▸ **Dataset entries**

-*-*-

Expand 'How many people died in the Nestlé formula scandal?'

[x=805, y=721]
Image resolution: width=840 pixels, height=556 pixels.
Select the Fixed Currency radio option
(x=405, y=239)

-*-*-

▸ **WHAT IS EXPECTED**
All of the data above should be reproduced word for word.

▸ **ANSWER FOR THE TASK**
Expand 'How many people died in the Nestlé formula scandal?'

[x=805, y=721]
Image resolution: width=840 pixels, height=556 pixels.
Select the Fixed Currency radio option
(x=405, y=239)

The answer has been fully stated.